There is approximately $70 billion remaining until the critical point at 100% of GDP is reached, BFM.ru reports referring to the analysts of "Grandis Capital." The total amount of the U.S. debt already exceeds $15 trillion.
While the U.S. continues to maintain high credit ratings, a constant buildup of debt will inevitably lead to the need to review the status of this highest quality borrower.
"This fact is another reason to think, another argument in favor of reducing government spending of the U.S., increasing revenues, reducing the budget deficit of the states. A high level of debt can serve as an excuse to reduce the credit rating, which may complicate future debt service, which is unacceptable," says Alexei Kozlov, a leading analyst of Research and Risk Management of UFS Investment Company.
Agency Standard & Poor's downgraded the credit rating of the U.S. back in the summer. Now the same can be done by Fitch agency. On November 29 the rating agency said that so far the U.S. retains the sovereign rating at 'AAA' but lowered the U.S. credit rating outlook from stable to negative. This means that in the next six months the rating may be changed, which could affect the price of new borrowings.

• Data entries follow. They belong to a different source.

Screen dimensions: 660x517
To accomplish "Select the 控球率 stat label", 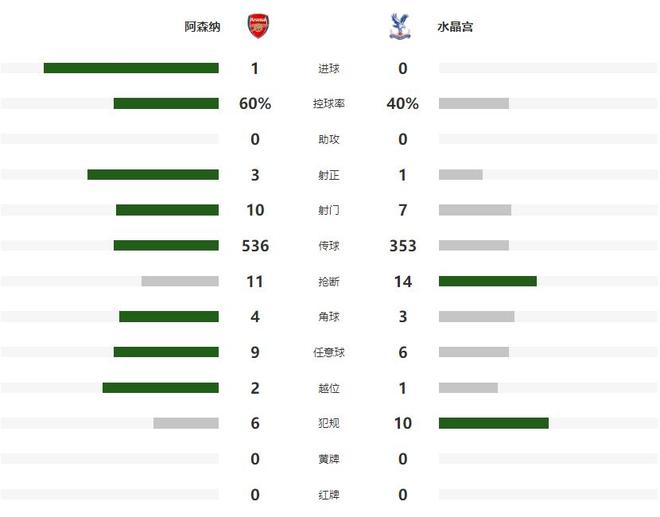I will click(x=329, y=104).
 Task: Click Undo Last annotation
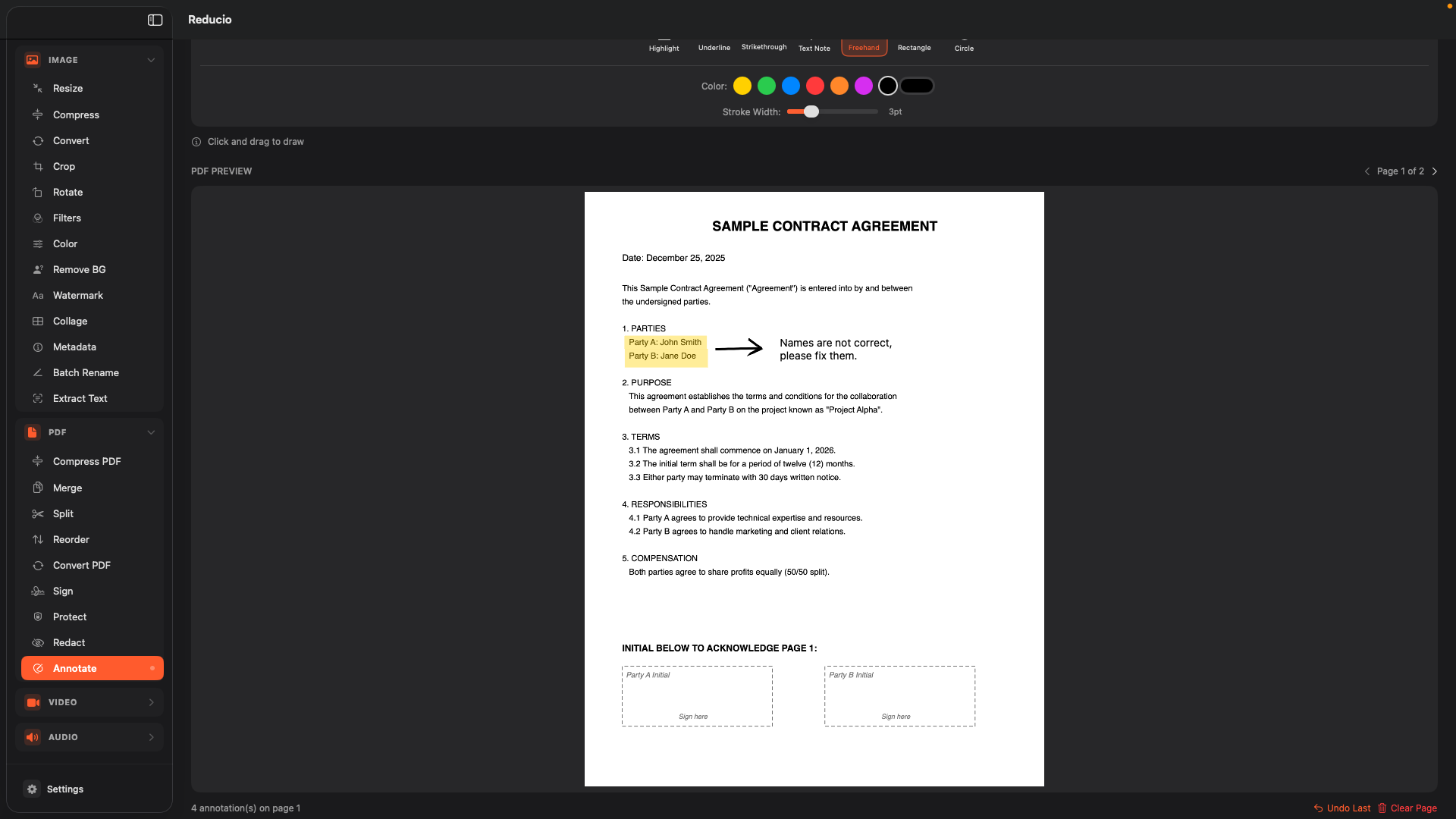click(1343, 808)
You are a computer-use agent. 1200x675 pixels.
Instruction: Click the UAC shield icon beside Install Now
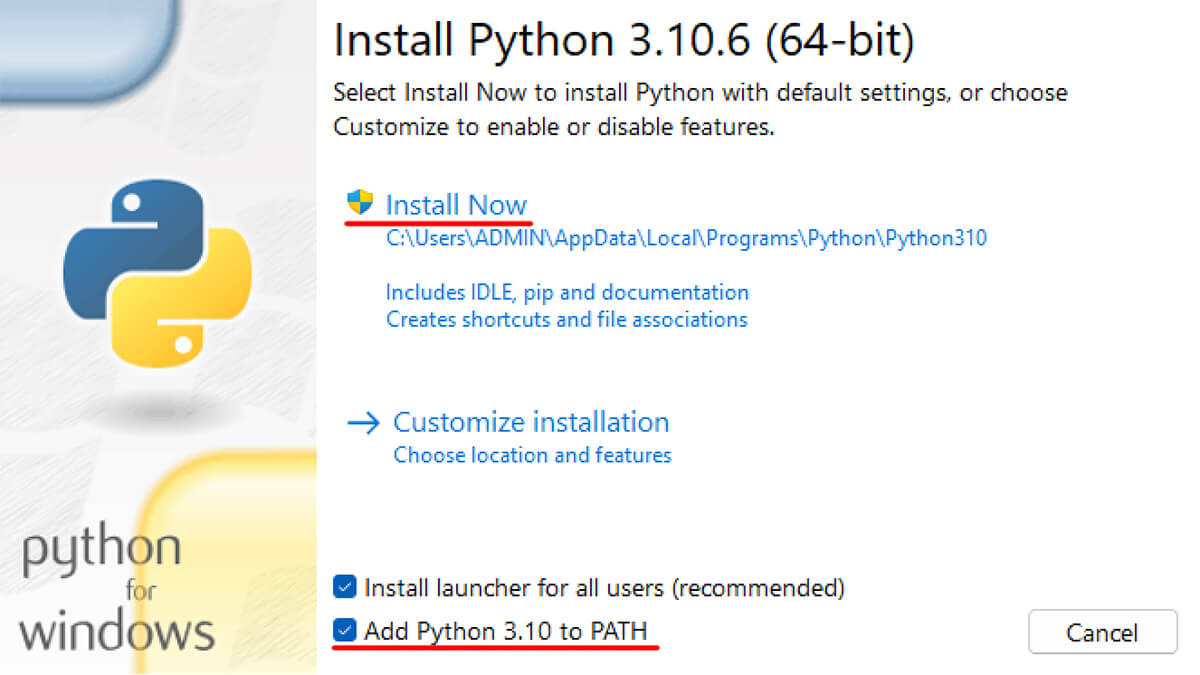coord(359,203)
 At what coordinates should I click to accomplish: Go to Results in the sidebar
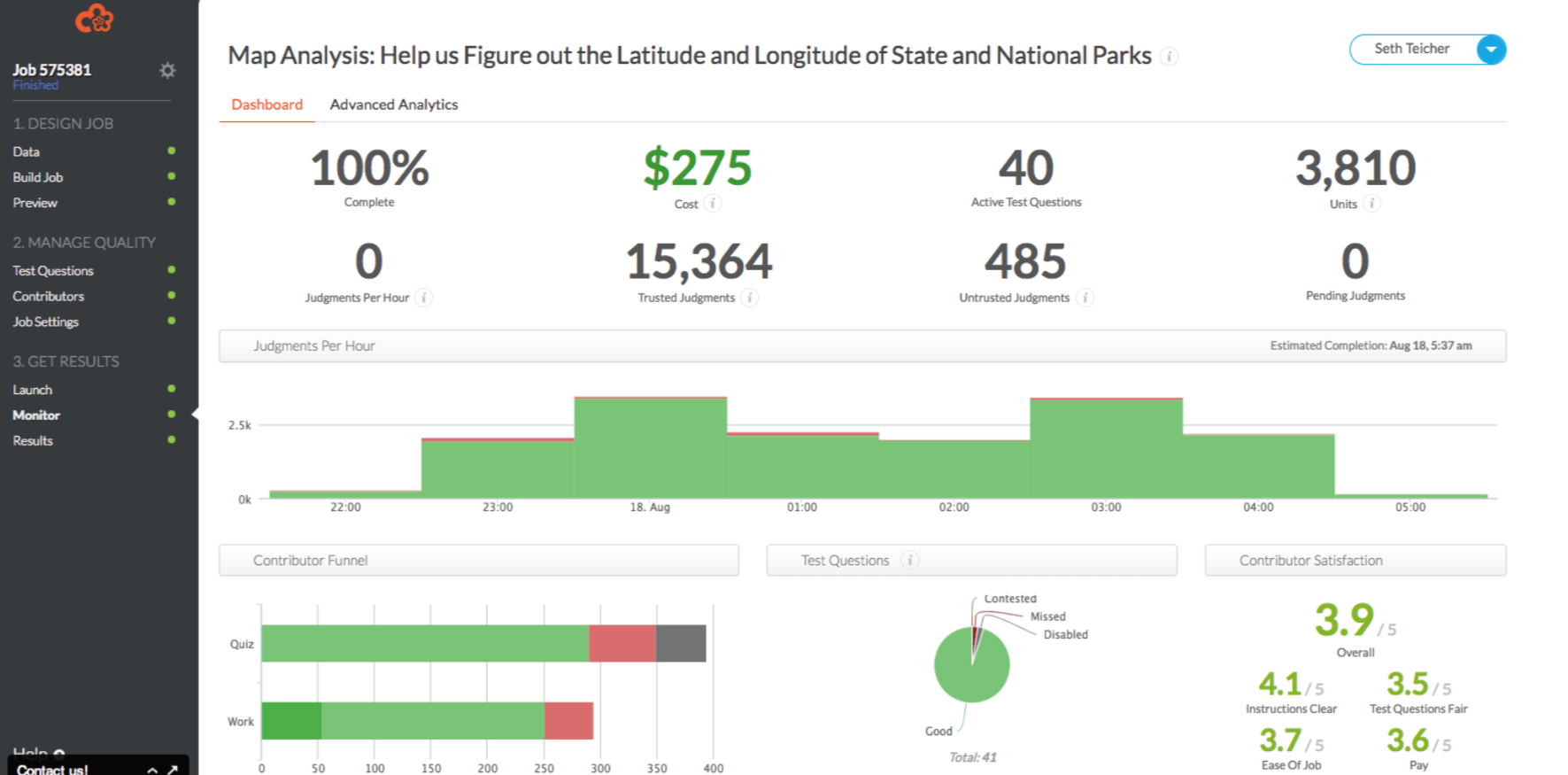point(33,441)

"Most recently the period during which a specially created committee of the Congress was to agree on budget cuts has expired, and the agreement has not been reached. Given the upcoming presidential elections (late 2012), political factors are likely to hinder the development of measures to reduce the U.S. debt. Also today, in spite of all fears, interest rates on U.S. Treasury bonds are extremely low, and it is relatively cheap for the Treasury to service the debt. In the foreseeable future no significant progress is expected in this respect unless the market forces the authorities to take more aggressive action (as is happening now in Europe)," said analyst of TCB Capital Sergei Karyhalin.
One of the key unresolved issues is tax credits for 2012. The Democrats propose to introduce "tax for the rich" applicable for the individuals with an income over $1 million a year. At the same time, Obama proposes to cut taxes on the income of the ordinary Americans to 3.1%.
Democrats are also not willing to cut burdensome social programs that "feed" their electorate.
Republicans consider it necessary to introduce tax breaks for large business and minimize the costs of social programs. A compromise must be found in the near future.